By SANDRA K. REABUCK
EBENSBURG — A Portage woman has pleaded guilty in Cambria County court to five counts of deceptive or fraudulent business practices for incidents in which she and her husband failed to deliver modular or manufactured homes purchased from them.
Tina Diane Seaman, 38, of the 100 block of Popish Road, Portage, will be sentenced April 13 by Judge Linda Fleming.
The charges, which were reduced from felony to misdemeanor offenses, carry maximum terms totaling 10 years in prison and/or $12,500 in fines.
In January, Seaman’s husband, Thomas, was sentenced by Judge Gerard Long to a suspended jail term of one to two years in county prison, plus another 10 years on probation, after pleading guilty to the more serious charges of theft by deception.
Under the couple’s plea bargains, Thomas Seaman has paid $20,000 on the $206,260 owed in restitution, costs and fines.
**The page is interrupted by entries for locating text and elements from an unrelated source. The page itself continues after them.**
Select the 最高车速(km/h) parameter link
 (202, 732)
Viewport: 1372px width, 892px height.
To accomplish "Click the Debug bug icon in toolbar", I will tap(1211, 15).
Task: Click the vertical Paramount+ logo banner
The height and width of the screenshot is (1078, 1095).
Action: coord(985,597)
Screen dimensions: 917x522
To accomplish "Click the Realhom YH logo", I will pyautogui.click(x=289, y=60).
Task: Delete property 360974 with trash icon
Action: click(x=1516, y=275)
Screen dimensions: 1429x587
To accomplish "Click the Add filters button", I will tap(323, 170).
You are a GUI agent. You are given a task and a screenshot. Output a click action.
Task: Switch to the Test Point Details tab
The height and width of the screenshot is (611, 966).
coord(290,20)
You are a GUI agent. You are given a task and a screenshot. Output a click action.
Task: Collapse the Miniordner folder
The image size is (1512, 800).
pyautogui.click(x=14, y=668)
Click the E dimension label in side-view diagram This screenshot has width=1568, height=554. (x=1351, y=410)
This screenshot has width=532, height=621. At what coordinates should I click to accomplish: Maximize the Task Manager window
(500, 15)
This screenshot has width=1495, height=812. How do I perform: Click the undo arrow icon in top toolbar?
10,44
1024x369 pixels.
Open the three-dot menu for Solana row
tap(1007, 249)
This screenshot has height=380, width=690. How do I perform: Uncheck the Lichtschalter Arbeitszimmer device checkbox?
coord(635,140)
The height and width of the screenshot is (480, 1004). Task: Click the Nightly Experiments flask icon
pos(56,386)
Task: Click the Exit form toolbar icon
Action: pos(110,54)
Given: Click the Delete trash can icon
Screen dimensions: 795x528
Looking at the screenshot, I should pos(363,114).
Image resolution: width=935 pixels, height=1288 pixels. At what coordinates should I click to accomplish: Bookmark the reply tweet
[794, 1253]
Each of them is to pay $500 a month on the restitution, according to court records
State police alleged that the Seamans took the money but failed to deliver homes as promised to five customers in 2006 and 2007.
The Seamans operated Sunrise Mobile Homes and Triple T Construction, which was sued in county court by the state attorney general’s Bureau of Consumer Protection.
In the civil lawsuit, it was alleged that 13 buyers had paid a total of $183,000 for homes never delivered.
The victims in the criminal cases were identified as Ernest James Rescinito of Northern Cambria; Celeste Clutter of Ebensburg and Harry Clutter of Akron, Ohio; RNS Services of Armagh; Bruce Strittmatter of Hastings; and Paula Jean Sirko of Nanty Glo.